"Right," Kitsu said, manipulating his communicator and retiring to a corner again.
He pulled up samples of the language that the program had already collected, and looked at them long and hard. There were a couple of particles he thought were actually parts of words, judging by how they sounded in his head.
Kitsu found the most recent phrase that the alien had stated.
"Xjti J dpvme voefstuboe uifn, uijt jt gsvtusbujoh..."
It was as if someone had slapped their left hand on a keyboard, when put in textual format. Still. The language seemed to have plenty of buzz-like sounds "zhhh" instead of "shhh". A lot of soft-stops with the "jit"-like noises: "uijt jt". A slur? No. He had to assume it was perfectly spoken: that was safest.
So. Sentence structure: Nepleslian was a Subject-Verb-Object language: "I threw the red ball." Yamataian was a Subject-Object-Verb language. "I the red ball threw." What was this alien's structure for language?

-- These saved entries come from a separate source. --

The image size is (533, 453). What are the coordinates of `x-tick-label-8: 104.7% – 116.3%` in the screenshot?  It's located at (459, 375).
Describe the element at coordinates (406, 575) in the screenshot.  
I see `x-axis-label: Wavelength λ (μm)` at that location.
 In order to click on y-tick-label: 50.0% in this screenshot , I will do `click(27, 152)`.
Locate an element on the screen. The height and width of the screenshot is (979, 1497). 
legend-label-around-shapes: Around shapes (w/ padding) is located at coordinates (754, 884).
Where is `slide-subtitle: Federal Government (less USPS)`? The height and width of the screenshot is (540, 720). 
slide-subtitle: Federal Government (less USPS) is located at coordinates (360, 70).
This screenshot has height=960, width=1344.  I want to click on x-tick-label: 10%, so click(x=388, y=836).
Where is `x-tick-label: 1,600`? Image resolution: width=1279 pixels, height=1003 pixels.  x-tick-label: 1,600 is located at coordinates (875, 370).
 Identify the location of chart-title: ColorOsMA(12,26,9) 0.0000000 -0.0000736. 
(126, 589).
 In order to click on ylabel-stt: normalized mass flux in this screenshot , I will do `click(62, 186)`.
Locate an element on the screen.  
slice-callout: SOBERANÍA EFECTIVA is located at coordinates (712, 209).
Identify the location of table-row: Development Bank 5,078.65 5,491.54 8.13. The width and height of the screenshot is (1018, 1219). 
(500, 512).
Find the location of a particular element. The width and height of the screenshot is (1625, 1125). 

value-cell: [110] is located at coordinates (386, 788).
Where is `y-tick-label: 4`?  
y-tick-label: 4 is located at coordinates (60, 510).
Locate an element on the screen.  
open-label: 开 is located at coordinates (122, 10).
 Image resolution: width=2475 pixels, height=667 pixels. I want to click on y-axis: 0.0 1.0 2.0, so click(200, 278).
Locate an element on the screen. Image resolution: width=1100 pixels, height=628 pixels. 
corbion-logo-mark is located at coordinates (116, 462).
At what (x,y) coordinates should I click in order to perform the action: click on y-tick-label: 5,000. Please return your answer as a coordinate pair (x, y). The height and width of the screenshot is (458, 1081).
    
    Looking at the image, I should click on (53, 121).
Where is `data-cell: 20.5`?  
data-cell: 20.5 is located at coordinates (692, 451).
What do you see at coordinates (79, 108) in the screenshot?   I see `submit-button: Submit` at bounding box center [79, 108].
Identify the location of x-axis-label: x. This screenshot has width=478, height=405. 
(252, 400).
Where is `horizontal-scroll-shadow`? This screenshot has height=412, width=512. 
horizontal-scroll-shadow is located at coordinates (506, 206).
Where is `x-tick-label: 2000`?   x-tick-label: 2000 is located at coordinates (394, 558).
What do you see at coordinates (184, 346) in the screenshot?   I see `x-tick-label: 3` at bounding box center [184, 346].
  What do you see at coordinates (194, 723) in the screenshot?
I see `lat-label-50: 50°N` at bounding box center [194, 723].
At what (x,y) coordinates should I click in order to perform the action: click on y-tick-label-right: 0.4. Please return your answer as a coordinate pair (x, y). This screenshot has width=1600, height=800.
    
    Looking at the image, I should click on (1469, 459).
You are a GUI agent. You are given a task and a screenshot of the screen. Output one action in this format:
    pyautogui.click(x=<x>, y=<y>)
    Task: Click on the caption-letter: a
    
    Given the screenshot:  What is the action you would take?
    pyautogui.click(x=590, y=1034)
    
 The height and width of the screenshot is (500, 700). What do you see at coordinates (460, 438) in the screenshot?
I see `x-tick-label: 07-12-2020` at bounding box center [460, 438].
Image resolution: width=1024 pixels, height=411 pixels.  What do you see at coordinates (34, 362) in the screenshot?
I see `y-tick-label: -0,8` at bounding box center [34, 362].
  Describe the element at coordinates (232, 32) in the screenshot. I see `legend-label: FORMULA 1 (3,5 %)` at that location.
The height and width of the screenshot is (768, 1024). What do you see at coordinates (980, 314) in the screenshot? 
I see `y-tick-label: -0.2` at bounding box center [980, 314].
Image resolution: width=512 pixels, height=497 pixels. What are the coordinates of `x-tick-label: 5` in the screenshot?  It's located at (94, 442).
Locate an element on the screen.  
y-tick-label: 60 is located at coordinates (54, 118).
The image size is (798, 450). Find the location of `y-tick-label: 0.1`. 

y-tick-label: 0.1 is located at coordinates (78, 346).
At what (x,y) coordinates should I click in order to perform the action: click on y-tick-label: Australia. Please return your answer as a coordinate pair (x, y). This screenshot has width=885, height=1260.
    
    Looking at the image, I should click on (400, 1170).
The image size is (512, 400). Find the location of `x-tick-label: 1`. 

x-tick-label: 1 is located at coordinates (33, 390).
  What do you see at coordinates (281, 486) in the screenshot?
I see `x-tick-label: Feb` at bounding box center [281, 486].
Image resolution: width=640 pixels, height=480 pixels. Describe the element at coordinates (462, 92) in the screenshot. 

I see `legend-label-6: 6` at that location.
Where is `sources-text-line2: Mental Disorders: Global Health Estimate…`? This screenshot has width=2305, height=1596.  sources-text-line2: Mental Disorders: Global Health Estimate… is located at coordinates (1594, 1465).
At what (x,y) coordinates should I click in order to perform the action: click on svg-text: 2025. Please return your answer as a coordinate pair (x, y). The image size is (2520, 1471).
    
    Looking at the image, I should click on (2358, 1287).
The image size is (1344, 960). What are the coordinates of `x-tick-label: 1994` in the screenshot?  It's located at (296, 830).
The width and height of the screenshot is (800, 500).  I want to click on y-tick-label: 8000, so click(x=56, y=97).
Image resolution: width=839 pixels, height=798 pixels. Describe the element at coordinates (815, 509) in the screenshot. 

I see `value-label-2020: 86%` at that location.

Well. Another example the program had pulled from just before Kitsu's arrival.
Earlier said:
[Kata'Nova] picked out a picture of a workshop, with machinary in the background and people working around it, then picked out what she assumed to be a person 'asking' to use said machinary.
Then, she spoke her langugae so that the translation program could get a general idea of what she might be saying. "Jg J nbz, ep zpv cz dibodf ibwf boz ljoe pg b xpsl ps sfqbjstipq J dbo vtf?"
Machinery, and the person she had picked out, followed by a verbal... question? He thought it was. They assumed later that she was requesting some sort of repair.
Excluding the thought that the structure would start with anything but a subject ─ it simply wasn't logical or efficient, and while language wasn't always very efficient, it at least had to be passable for interstellar civilizations where dialects would cut apart and shuffle words, but the structure almost always remained the same. Subject first was, he felt, most logical.
Alright. It wasn't a sure thing, but... Kitsu manipulated the program's parameters to force it to look at grammar structure from a subject-first view. Then, he pulled up languages from all over the known sector, and had the program look for similar patterns ─ words repeated in what was guessed to be questions.
He would keep working on the program for the rest of the day, when he had a moment. By the time he would be done that night, the program was a little more likely to be off in its definitions of words, but after a few dozen more sentences and a few hundred more definitions, it would have grasped the structure of the language at least.
It would make finding more definitions faster. Maybe. If he did it right: translation programs weren't his specialization.
Still. He would send the program back up to Eternity for it to evaluate, and he would keep a copy of it stored on his communicator. For Kitsu, it was time to kill, and for the program, it would only be a matter of time before it became even better at the alien's language than even it was. Such was the nature of machines.